**What is needed**
Your answer should consist solely of the lines from the first line of the data through the line with "Nylon Bags (165, 2079)", each reproduced exactly.

++++++++++++++++++++

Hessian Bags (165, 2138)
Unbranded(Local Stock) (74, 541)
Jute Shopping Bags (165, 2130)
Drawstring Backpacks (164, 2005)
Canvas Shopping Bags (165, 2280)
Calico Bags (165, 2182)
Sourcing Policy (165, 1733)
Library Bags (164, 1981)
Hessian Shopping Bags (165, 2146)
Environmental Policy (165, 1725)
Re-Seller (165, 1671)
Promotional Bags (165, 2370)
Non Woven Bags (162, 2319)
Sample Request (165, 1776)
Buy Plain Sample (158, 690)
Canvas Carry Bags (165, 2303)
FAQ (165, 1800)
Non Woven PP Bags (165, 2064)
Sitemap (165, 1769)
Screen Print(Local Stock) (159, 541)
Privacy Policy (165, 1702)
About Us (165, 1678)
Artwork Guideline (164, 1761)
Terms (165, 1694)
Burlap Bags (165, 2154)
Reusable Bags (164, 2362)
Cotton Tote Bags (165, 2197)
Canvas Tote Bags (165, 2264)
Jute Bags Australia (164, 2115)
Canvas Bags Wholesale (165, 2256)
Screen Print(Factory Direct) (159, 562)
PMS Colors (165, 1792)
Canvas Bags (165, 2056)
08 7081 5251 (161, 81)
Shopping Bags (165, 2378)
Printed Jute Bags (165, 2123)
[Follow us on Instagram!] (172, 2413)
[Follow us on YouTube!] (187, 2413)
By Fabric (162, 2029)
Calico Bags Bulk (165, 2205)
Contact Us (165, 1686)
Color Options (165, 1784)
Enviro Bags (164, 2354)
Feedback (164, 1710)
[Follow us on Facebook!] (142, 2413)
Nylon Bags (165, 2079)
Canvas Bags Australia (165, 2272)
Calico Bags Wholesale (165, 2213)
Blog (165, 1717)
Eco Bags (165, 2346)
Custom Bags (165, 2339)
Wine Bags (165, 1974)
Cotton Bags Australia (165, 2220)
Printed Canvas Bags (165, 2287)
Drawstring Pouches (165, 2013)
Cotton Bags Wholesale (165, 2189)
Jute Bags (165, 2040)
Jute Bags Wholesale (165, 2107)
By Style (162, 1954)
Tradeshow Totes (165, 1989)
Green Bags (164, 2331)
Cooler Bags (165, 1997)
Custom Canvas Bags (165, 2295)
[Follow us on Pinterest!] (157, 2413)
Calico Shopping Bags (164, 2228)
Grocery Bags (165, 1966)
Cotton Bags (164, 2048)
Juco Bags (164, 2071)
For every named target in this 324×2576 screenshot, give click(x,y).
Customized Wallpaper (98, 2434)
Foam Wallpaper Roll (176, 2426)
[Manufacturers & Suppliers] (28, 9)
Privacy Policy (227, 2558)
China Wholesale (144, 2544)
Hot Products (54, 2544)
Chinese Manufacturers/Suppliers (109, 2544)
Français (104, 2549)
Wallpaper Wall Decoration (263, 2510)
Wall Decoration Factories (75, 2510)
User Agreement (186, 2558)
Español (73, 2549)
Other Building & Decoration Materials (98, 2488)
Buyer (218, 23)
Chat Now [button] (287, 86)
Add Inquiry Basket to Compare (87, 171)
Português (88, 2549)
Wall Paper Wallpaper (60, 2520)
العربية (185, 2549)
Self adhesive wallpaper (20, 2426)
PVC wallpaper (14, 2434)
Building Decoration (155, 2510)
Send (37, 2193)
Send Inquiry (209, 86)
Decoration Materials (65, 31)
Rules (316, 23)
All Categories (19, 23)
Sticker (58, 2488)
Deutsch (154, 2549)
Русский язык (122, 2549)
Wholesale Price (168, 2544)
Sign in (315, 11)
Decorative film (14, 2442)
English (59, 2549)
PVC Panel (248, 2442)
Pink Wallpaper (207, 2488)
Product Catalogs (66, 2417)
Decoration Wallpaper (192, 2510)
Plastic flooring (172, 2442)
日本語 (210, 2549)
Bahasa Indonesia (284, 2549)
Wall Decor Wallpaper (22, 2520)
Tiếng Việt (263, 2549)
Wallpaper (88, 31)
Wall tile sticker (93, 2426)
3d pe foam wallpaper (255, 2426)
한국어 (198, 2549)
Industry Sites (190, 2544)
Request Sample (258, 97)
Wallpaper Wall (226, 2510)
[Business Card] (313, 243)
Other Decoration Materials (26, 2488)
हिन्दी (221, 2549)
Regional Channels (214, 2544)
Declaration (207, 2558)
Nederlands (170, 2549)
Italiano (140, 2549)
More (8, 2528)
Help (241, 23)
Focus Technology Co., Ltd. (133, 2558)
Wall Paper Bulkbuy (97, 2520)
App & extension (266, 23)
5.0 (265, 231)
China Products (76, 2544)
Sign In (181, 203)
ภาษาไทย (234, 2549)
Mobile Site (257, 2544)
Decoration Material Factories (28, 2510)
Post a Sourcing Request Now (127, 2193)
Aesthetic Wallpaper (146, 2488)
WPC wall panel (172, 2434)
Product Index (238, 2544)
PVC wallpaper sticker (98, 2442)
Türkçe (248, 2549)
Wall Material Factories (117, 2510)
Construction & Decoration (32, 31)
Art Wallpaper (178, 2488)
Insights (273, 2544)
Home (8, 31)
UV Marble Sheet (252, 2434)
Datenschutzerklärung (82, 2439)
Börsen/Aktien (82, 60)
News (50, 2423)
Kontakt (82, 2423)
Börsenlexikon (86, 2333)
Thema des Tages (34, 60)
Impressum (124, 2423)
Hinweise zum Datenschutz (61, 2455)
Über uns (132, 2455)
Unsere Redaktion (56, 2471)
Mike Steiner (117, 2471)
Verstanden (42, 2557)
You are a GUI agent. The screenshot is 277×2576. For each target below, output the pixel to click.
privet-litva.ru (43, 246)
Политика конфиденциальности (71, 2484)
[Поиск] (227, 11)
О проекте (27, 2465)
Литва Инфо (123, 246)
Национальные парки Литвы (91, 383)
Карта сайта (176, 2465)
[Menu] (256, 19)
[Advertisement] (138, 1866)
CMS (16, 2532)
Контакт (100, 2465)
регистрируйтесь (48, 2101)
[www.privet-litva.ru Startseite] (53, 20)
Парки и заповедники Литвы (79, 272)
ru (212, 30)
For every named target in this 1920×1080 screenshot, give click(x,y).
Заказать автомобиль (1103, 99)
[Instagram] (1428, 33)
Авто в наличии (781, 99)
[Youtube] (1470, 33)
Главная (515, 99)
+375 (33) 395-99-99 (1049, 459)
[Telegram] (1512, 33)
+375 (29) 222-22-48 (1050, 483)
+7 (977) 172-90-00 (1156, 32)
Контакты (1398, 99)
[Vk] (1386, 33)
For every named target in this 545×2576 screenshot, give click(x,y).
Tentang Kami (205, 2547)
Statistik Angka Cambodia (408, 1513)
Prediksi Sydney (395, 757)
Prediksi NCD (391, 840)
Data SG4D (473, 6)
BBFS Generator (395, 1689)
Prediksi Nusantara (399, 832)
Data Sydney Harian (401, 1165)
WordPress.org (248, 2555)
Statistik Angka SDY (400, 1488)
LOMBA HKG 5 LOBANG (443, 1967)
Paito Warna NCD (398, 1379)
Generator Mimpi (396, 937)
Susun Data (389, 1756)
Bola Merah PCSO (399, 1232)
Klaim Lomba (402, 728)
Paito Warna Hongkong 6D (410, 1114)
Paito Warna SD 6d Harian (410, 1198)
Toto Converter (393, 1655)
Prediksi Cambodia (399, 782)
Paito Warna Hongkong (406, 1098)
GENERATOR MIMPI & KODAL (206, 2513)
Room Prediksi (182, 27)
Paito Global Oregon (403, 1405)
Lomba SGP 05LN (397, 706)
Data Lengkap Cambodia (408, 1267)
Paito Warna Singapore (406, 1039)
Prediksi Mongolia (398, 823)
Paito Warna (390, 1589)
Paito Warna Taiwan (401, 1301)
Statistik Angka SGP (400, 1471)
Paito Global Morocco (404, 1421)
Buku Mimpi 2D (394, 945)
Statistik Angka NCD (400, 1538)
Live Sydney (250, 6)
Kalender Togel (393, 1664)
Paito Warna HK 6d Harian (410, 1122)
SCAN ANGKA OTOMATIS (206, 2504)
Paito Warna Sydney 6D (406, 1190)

++++++++++++++++++++

**Answer for this exercise**
Hessian Bags (165, 2138)
Unbranded(Local Stock) (74, 541)
Jute Shopping Bags (165, 2130)
Drawstring Backpacks (164, 2005)
Canvas Shopping Bags (165, 2280)
Calico Bags (165, 2182)
Sourcing Policy (165, 1733)
Library Bags (164, 1981)
Hessian Shopping Bags (165, 2146)
Environmental Policy (165, 1725)
Re-Seller (165, 1671)
Promotional Bags (165, 2370)
Non Woven Bags (162, 2319)
Sample Request (165, 1776)
Buy Plain Sample (158, 690)
Canvas Carry Bags (165, 2303)
FAQ (165, 1800)
Non Woven PP Bags (165, 2064)
Sitemap (165, 1769)
Screen Print(Local Stock) (159, 541)
Privacy Policy (165, 1702)
About Us (165, 1678)
Artwork Guideline (164, 1761)
Terms (165, 1694)
Burlap Bags (165, 2154)
Reusable Bags (164, 2362)
Cotton Tote Bags (165, 2197)
Canvas Tote Bags (165, 2264)
Jute Bags Australia (164, 2115)
Canvas Bags Wholesale (165, 2256)
Screen Print(Factory Direct) (159, 562)
PMS Colors (165, 1792)
Canvas Bags (165, 2056)
08 7081 5251 (161, 81)
Shopping Bags (165, 2378)
Printed Jute Bags (165, 2123)
[Follow us on Instagram!] (172, 2413)
[Follow us on YouTube!] (187, 2413)
By Fabric (162, 2029)
Calico Bags Bulk (165, 2205)
Contact Us (165, 1686)
Color Options (165, 1784)
Enviro Bags (164, 2354)
Feedback (164, 1710)
[Follow us on Facebook!] (142, 2413)
Nylon Bags (165, 2079)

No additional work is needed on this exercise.